## Goal of the exercise
If a line in the data contains "computer", copy it out.

## Supplied information

=======

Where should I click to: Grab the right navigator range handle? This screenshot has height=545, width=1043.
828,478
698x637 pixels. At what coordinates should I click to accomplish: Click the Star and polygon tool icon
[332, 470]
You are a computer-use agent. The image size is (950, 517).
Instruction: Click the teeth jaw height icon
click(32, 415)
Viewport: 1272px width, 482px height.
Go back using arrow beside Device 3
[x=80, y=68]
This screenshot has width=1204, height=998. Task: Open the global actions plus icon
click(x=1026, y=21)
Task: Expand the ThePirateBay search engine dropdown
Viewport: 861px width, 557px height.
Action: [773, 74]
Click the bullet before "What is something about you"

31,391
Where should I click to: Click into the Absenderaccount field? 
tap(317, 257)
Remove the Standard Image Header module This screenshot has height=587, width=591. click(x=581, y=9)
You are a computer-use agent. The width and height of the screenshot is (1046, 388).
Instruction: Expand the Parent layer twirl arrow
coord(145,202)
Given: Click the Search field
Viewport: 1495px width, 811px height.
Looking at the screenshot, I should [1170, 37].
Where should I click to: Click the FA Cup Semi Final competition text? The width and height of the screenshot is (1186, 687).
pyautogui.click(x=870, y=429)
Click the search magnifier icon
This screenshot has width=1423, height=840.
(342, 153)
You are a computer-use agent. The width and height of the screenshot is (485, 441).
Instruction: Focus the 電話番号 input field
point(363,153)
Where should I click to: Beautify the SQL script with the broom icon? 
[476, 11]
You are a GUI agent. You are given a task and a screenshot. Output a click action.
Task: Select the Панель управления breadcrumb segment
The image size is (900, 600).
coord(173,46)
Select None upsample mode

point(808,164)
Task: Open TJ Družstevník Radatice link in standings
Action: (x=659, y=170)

=======

## Answer to the problem
You are a computer-use agent. The image size is (950, 517).
You are a computer-use agent. The width and height of the screenshot is (1046, 388).
You are a computer-use agent. The width and height of the screenshot is (485, 441).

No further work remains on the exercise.